Welcome!

Hi, and welcome to this site! My name is Bo Haglund and I live in Stockholm.

My web site contains download information for my bridge double dummy solver DDS jointly with Soren Hein and for my Sudoku programs.

DDS is included in a development repository, bridge-dds, for DDS on GitHub for interested contributors. Many thanks to Brian Dickens for his great effort to help putting DDS/DDD on GitHub! Thanks to Pierre Cossard who contributed the code for multi-threading on the Mac using GDS. My website remains as the official place for publishing DDS distributions.

2018-08-21:  DDS 2.9.0 is released:
DDS 2.9.0 has a new, improved software architecture. In addition to the current multithread alternatives WinAPI, OpenMP and GCD, a number of other alternatives are now available: Boost, STL, TBB threading, PPL and C++17 Parallel STL.
Other multithread alternatives can be added, as required. Adding a new multithread solution is easier in DDS 2.9.0 than in previous releases.
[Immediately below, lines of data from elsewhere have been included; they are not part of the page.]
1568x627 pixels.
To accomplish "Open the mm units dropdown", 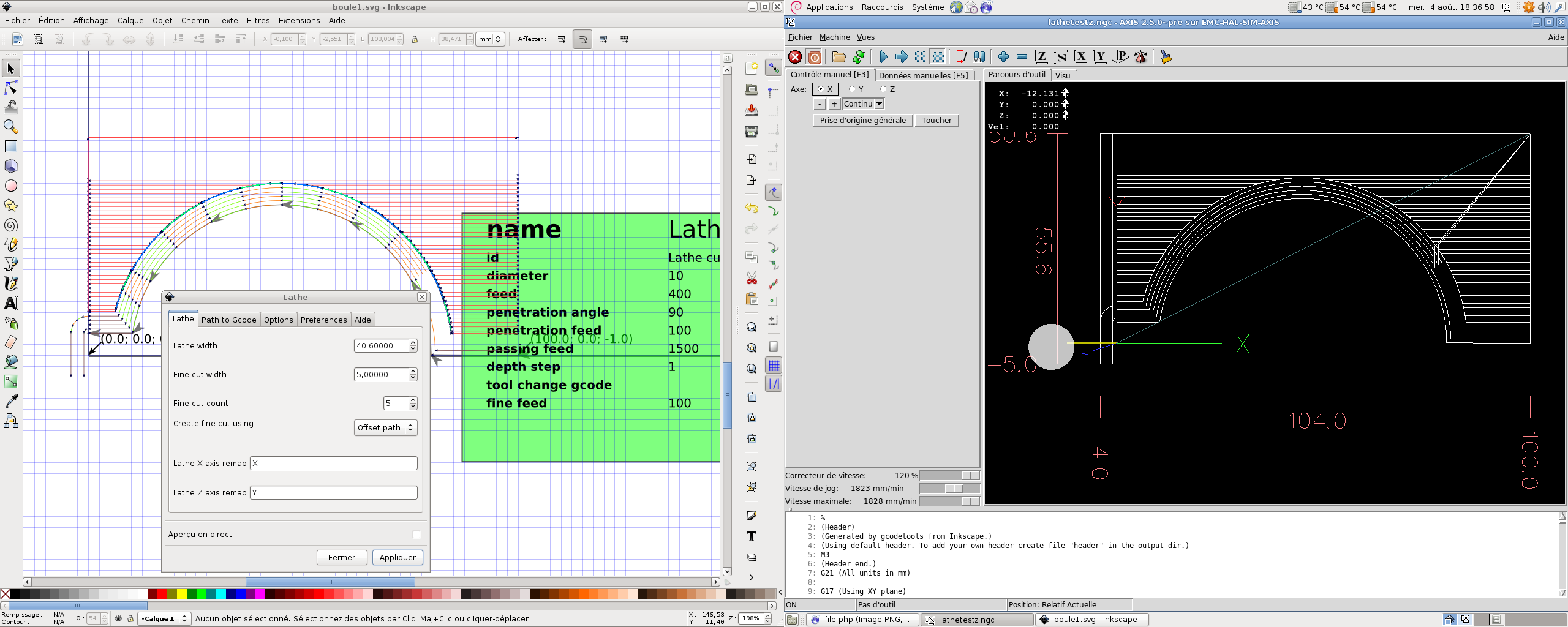I will tap(490, 39).
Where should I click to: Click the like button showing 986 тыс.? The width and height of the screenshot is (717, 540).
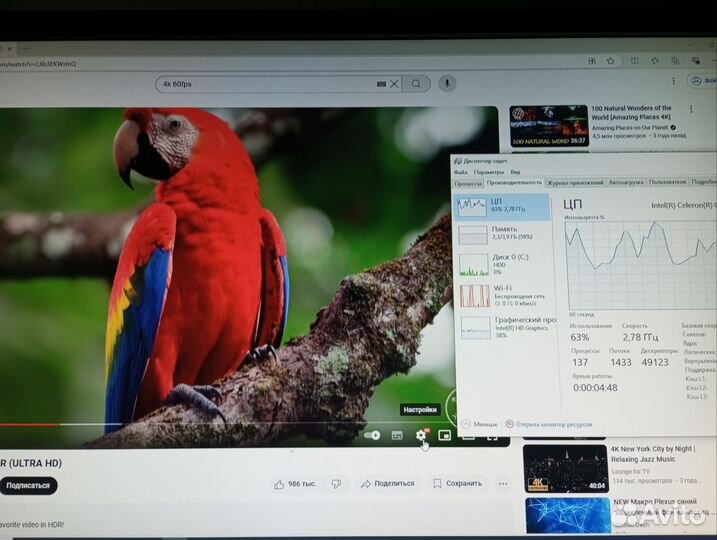tap(295, 484)
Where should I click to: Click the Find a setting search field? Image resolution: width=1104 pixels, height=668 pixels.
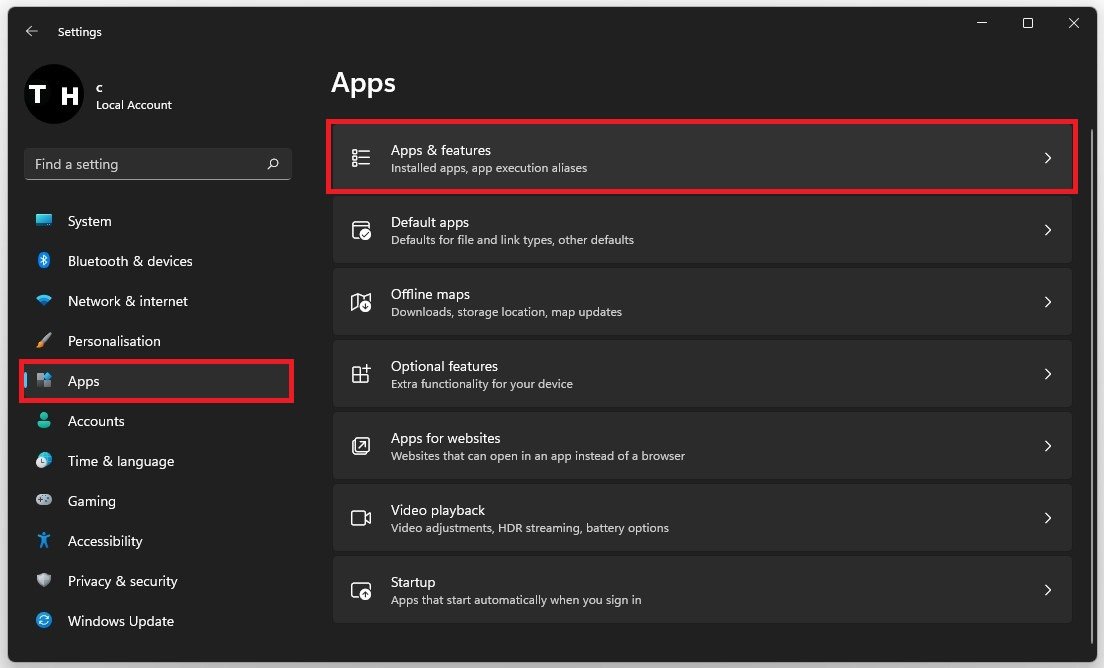pos(145,164)
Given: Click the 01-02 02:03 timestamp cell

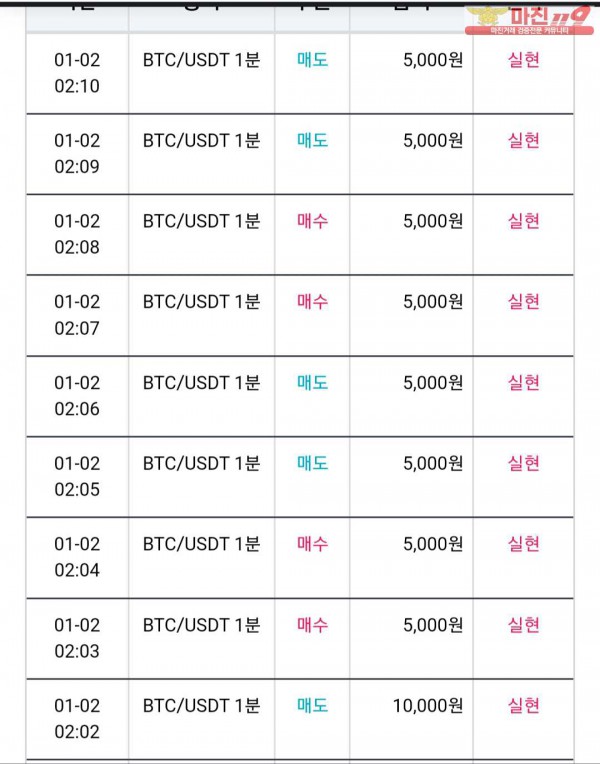Looking at the screenshot, I should pyautogui.click(x=77, y=638).
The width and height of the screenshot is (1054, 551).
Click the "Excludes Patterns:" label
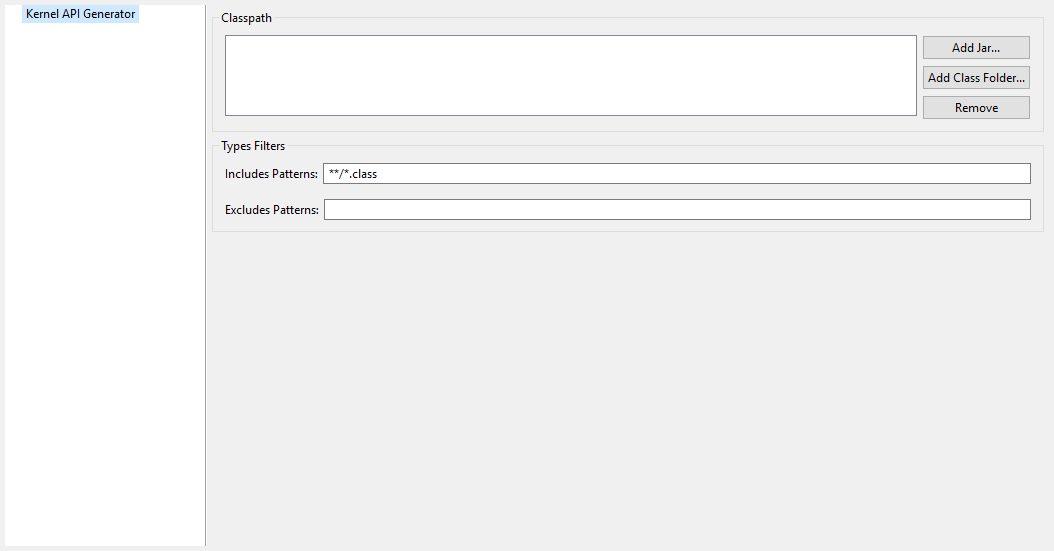pos(272,210)

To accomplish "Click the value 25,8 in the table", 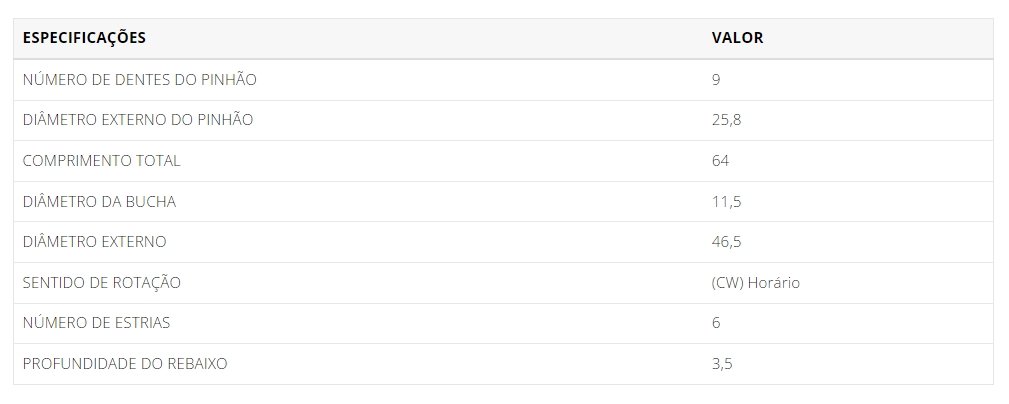I will [x=727, y=120].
For multithreading, DDS 2.9.0 autoconfigures an optimal mix of threads using the full memory transposition table, and threads using the small memory transposition table, taking into account the number of processor cores and memory available. This often leads to a faster solution than if either the full memory or the small memory solution is used, as is done in the previous DDS release.

In DDS 2.9.0, it is possible to have multiple threading systems compiled in the same library. With a user callable function, SetThreading, you can select the one you want, in case there is more than one.
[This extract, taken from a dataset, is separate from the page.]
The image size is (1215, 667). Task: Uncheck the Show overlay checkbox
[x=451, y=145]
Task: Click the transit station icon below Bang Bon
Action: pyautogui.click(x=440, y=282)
2016-03-21:  DDS 2.8.4 is released:
DDS 2.8.4 includes a lower-memory DLL version that require much less memory. E.g. for a single thread on a PC, memory usage is about 24 MB rather than 110 MB. For 12 threads, the numbers are about 89 MB rather than 1.1 GB. The lower-memory DLL is however about 11 - 14% slower.

The SolveAllChunks functions are now aliases to SolveAllBoards. For details, see the release notes.